### [Records from a dataset]
────
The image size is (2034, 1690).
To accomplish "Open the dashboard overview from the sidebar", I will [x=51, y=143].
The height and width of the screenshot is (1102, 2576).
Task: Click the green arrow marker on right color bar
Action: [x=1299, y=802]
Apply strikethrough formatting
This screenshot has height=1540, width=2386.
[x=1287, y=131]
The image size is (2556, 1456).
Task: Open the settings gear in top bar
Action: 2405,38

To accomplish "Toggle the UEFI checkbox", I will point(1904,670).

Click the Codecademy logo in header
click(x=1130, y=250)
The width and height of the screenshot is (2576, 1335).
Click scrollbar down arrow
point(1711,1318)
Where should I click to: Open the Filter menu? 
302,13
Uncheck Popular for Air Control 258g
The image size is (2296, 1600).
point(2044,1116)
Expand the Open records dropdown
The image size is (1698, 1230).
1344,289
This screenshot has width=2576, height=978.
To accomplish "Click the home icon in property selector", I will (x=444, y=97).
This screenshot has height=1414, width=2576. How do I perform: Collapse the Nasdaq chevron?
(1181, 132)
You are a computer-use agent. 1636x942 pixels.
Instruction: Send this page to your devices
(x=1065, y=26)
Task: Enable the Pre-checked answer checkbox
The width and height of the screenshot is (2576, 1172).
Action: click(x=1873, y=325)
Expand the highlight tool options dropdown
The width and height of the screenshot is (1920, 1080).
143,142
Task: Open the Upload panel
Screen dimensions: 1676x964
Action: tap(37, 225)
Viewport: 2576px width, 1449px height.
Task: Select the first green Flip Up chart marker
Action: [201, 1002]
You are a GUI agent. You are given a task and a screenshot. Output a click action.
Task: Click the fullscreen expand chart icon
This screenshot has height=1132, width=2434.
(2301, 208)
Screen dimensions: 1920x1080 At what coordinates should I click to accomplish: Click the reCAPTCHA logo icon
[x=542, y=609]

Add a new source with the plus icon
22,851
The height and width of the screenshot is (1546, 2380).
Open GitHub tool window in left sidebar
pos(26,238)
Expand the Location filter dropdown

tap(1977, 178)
────
### [EXERCISE BRIEF]
How many of the lines above include the string "agent"? Only the number should be written.

### [TASK RESPONSE]
2